On one side of the Boston clubhouse, there was pitching coach John Farrell, whose personal interest in Lester transcends arm slots and release times. Three questions into a discourse on Lester, Farrell's voice began to catch, and his eyes filled with tears.
"This is something you could make a movie about, when you think about all the challenges he's faced on a personal level and how much he's persevered," Farrell said. "Not only is it a punctuation mark on how this year has gone, but it is on many levels a personal triumph for him.
"Most of these guys were here last year when Jon was diagnosed, so they know the battle he went through. I think everybody had a piece in this -- from his teammate to the people who prayed for him to those who were with him through his struggles. It was a night for Jon Lester."
A couple of lockers away there was catcher Jason Varitek, talking about Lester while wrapping the World Series championship trophy in a death grip.
"I was just out in the hall, and he greeted his family, and it about knocked me off my feet," Varitek said. "When you think about what he went through and his parents went through -- to potentially lose your child -- baseball is secondary."
It took a roundabout set of circumstances for Lester to be in this position at all. Veteran Tim Wakefield, who would have pitched Game 4, was taken off Boston's roster before the World Series because of shoulder problems. Despite Lester's recent inactivity, his three innings of shutout relief against Cleveland in Game 3 of the American League Championship Series were something that manager Terry Francona and Farrell could file away for future reference.
But if the Red Sox expected five innings of pacing and standing on the top step of the dugout watching anxiously, they were wrong. Lester retired Kaz Matsui on a popup to the mound to start the game, and deftly mixed his fastball, cutter and curve while throwing 59 of his 92 pitches for strikes. And he worked out of every jam.
When Lester walked Garrett Atkins with two outs in the sixth inning and Francona signaled to the bullpen, Red Sox infielders converged on the mound. They tapped Lester on the back and the top of the head with the type of affection typically reserved for little brothers who make you proud.
Still, Varitek wasn't buying that characterization.
"He's not a little brother," Varitek said. "He's a man."
This is going to sound funny.

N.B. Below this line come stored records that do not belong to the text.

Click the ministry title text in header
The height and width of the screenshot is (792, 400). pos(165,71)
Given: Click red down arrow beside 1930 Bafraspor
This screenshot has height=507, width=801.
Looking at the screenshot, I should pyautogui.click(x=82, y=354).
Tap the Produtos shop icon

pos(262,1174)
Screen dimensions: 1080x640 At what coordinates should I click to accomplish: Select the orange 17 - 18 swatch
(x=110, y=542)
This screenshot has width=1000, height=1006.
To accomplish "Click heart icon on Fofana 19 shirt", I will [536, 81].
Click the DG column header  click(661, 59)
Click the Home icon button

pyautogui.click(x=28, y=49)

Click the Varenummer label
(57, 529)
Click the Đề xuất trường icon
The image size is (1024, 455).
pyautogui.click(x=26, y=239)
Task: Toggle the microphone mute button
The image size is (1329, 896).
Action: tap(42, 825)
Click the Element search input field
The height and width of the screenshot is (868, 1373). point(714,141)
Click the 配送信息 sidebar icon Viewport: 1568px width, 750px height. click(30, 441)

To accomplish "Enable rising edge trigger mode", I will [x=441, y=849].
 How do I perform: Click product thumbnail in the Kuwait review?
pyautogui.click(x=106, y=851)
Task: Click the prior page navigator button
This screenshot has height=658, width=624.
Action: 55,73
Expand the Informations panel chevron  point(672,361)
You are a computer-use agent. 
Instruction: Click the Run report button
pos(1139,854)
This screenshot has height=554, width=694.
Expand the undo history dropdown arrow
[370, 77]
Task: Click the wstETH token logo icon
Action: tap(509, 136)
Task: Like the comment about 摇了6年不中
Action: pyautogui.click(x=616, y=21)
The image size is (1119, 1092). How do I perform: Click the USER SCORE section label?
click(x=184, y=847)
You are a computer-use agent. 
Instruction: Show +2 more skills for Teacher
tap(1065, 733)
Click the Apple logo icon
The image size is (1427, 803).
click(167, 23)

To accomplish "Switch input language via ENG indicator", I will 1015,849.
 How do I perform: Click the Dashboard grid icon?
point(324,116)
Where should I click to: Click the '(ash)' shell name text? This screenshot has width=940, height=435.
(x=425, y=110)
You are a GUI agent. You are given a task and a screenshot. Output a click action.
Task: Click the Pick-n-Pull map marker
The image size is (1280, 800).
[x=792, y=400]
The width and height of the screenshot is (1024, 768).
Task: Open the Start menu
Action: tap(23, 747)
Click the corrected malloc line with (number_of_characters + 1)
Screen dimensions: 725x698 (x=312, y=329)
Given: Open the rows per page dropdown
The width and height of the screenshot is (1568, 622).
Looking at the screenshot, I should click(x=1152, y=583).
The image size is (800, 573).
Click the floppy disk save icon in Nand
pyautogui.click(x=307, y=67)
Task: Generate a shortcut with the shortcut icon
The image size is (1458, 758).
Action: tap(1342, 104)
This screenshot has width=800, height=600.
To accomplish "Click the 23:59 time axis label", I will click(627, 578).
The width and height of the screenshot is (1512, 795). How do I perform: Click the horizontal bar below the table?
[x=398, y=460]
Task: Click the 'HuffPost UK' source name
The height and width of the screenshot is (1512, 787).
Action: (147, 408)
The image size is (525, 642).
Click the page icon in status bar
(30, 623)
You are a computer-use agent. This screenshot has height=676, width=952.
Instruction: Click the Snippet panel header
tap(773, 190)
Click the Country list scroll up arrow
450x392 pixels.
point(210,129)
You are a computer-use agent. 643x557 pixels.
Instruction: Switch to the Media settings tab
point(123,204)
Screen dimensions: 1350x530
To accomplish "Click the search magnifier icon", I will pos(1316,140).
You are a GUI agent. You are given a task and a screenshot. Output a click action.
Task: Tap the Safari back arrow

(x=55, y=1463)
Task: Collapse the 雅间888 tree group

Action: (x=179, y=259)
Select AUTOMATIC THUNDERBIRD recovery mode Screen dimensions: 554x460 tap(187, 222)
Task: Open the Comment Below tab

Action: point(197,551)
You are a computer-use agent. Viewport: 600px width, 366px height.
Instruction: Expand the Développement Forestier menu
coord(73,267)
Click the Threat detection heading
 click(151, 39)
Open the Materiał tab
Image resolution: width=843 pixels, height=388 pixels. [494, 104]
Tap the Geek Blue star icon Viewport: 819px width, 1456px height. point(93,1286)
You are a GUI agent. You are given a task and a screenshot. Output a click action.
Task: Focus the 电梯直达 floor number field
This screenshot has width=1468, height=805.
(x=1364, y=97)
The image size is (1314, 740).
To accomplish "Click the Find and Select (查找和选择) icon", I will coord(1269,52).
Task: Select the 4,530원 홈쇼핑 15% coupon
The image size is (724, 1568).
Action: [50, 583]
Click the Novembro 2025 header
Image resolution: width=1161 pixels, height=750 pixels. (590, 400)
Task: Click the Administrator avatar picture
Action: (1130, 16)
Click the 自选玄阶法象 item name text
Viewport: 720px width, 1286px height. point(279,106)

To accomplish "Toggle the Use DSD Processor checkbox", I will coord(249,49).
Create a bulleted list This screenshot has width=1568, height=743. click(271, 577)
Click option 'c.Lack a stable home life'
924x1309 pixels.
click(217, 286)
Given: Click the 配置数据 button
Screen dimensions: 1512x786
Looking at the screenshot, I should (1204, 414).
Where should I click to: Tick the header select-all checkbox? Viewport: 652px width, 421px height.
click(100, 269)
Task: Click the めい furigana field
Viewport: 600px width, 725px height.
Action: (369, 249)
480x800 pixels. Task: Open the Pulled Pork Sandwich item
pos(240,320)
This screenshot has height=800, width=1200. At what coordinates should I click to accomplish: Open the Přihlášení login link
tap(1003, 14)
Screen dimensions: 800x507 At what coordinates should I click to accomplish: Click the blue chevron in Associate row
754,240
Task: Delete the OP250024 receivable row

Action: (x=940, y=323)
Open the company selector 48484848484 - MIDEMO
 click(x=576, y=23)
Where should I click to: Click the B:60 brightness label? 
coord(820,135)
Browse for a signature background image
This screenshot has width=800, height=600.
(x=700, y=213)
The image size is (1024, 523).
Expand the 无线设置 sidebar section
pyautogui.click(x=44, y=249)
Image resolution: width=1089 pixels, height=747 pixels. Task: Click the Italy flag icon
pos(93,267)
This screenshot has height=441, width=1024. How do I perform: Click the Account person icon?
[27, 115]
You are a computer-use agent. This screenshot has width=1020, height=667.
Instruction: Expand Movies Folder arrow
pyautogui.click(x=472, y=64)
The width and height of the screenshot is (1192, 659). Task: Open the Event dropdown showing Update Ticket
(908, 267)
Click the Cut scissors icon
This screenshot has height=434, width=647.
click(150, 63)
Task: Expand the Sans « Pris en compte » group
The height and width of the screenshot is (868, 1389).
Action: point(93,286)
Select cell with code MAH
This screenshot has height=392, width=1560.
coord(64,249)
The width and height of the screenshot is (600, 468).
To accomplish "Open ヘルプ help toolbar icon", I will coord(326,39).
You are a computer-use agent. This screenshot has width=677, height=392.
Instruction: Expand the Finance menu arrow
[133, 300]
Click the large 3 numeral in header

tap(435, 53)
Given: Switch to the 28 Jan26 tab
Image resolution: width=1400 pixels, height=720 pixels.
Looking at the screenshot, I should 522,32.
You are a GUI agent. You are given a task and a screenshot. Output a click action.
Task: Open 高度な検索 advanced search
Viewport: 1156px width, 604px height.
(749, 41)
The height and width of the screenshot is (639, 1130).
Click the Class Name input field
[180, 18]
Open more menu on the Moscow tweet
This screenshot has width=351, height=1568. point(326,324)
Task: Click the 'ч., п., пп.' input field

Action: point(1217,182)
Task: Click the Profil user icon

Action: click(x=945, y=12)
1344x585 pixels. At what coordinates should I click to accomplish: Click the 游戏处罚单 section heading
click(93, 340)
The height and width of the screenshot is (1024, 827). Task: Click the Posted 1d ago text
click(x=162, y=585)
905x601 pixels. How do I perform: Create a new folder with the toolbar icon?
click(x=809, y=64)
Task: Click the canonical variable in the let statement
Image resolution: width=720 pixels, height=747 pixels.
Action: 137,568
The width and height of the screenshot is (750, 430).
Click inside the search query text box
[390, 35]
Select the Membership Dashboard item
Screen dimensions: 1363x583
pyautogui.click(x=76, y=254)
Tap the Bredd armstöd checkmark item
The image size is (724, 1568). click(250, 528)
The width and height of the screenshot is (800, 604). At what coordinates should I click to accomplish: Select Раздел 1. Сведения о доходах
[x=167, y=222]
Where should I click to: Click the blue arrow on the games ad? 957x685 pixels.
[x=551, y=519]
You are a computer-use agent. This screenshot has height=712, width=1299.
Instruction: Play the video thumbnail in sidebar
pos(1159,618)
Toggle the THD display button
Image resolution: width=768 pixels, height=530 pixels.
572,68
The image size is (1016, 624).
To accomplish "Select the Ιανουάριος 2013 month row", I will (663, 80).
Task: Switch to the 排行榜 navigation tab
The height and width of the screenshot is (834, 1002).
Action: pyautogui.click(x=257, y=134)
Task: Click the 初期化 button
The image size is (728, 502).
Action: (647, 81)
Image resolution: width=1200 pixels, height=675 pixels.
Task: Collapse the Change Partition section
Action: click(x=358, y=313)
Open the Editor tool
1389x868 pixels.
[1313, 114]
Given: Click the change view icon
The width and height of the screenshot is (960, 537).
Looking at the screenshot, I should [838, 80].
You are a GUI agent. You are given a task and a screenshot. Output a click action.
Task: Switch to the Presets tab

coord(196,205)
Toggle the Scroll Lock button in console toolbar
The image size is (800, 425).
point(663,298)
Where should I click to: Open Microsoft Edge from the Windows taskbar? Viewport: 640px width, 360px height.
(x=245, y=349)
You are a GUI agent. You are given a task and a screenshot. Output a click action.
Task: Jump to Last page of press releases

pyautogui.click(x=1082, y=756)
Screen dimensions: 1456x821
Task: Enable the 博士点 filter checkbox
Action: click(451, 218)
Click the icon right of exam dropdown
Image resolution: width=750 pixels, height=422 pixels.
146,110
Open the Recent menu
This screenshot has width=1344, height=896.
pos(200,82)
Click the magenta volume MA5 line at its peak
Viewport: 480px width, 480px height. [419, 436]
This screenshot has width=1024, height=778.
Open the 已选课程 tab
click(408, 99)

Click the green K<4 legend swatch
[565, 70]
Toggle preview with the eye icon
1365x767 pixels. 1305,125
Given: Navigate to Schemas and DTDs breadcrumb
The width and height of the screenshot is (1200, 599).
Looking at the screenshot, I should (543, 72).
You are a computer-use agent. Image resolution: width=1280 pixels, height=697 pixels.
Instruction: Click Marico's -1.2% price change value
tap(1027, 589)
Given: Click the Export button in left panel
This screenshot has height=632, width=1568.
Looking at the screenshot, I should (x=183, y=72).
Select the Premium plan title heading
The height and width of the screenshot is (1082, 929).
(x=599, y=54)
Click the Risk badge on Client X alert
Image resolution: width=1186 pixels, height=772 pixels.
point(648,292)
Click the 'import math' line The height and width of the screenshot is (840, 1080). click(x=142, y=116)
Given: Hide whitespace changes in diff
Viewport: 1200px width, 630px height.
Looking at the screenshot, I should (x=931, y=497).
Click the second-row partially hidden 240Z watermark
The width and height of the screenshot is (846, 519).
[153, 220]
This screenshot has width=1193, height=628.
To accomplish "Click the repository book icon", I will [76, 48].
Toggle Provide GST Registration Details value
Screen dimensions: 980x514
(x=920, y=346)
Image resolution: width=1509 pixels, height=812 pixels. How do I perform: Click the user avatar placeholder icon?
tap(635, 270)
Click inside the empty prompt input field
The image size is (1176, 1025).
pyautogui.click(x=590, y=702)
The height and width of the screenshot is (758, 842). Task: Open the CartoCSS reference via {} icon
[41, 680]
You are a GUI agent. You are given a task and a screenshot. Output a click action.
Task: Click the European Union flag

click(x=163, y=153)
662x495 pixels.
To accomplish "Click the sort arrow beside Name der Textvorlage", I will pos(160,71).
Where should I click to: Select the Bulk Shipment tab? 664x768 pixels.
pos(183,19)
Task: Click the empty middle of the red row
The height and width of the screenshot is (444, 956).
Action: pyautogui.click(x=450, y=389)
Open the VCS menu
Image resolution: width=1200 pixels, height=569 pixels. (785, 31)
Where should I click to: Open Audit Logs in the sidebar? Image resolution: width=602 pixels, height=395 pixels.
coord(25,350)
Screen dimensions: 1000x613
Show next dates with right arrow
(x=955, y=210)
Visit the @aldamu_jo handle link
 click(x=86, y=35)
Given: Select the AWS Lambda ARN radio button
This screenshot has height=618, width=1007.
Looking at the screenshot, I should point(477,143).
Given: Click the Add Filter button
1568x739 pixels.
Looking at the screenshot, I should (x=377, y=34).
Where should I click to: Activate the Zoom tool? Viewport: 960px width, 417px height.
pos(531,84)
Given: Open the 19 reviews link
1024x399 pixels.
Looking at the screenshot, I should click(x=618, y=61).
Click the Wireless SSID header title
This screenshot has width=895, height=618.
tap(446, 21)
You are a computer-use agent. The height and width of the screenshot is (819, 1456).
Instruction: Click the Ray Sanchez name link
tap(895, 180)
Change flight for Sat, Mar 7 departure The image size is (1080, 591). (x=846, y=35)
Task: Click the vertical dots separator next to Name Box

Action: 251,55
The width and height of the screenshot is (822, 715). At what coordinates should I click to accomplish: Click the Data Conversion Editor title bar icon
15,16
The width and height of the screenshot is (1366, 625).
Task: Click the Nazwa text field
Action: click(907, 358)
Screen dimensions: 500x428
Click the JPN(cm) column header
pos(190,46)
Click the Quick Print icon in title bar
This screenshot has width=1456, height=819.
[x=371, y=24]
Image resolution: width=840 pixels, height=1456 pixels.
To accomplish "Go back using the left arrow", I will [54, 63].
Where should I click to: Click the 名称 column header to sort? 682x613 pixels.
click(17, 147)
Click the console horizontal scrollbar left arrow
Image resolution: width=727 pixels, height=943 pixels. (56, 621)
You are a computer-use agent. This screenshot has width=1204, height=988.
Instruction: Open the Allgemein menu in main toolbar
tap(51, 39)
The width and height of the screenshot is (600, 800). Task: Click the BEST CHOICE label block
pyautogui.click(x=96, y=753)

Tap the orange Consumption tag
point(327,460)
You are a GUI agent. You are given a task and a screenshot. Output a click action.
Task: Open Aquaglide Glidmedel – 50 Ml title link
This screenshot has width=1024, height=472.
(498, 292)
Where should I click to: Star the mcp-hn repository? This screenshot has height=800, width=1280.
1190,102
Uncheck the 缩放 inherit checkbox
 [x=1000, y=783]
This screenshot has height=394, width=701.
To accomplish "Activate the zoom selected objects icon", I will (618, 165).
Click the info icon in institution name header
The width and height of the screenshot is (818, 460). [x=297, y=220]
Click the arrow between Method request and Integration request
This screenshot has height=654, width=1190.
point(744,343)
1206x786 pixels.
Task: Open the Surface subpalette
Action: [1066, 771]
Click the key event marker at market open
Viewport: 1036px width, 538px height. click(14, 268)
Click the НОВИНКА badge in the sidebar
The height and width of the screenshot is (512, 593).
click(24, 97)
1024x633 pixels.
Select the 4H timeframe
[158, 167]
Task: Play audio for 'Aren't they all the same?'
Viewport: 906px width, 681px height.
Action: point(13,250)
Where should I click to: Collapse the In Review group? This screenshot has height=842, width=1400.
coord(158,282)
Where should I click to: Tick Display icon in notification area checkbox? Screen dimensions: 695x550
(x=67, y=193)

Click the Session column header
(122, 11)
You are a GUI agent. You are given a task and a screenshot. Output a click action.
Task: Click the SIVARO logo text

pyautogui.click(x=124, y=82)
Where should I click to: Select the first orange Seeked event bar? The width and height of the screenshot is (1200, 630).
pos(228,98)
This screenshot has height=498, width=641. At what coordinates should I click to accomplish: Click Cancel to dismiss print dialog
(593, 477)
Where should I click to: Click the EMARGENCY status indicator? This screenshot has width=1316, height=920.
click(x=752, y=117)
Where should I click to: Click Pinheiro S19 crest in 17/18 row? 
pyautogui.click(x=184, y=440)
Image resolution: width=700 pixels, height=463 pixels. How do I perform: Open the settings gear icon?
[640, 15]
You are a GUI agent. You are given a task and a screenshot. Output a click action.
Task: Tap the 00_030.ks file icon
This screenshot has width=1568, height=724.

But God blessed Jon Lester with cancer just to show a lot of people that you can overcome something that's so hard in your life you think, 'I'm not gonna make it.' He's going to be able to take his faith in God and the strength God gave him and tell a lot of other people a great story.
--Red Sox reliever Mike Timlin
And his time is about to come. Just as Dustin Pedroia and Jacoby Ellsbury and Kevin Youkilis have made an impact on Boston's lineup, and Jonathan Papelbon has staked his claim on the ninth inning, it won't surprise anyone if Lester and no-hit author Clay Buchholz assume prominent places in the Red Sox's rotation in 2008.
After hugging his parents and looking in vain for a trophy to hug, Lester finally found that wonderful piece of hardware on the field beside the third base dugout. He raised it gleefully over his head, and Boston fans in the box seats erupted in cheers.
All Red Sox players are celebrities in Boston, but Lester knows that his story qualifies him for a different brand of fame. As a lymphoma survivor, he has the power to inspire and be a role model for years to come.
"I don't think anybody in my position would have done anything different," Lester said. "That being said, if I can help out one person who's down in the dumps because they have cancer and it's not going well, maybe they'll say, 'If he could do it, I can do it.' "
An enduring legacy, a champagne shower and the gratification of a job well done. All things considered, Sunday was a pretty good day in the life of Jon Lester.
"This is going to sound funny," said Boston reliever Mike Timlin. "But God blessed Jon Lester with cancer just to show a lot of people that you can overcome something that's so hard in your life you think, 'I'm not gonna make it.' He's going to be able to take his faith in God and the strength God gave him and tell a lot of other people a great story."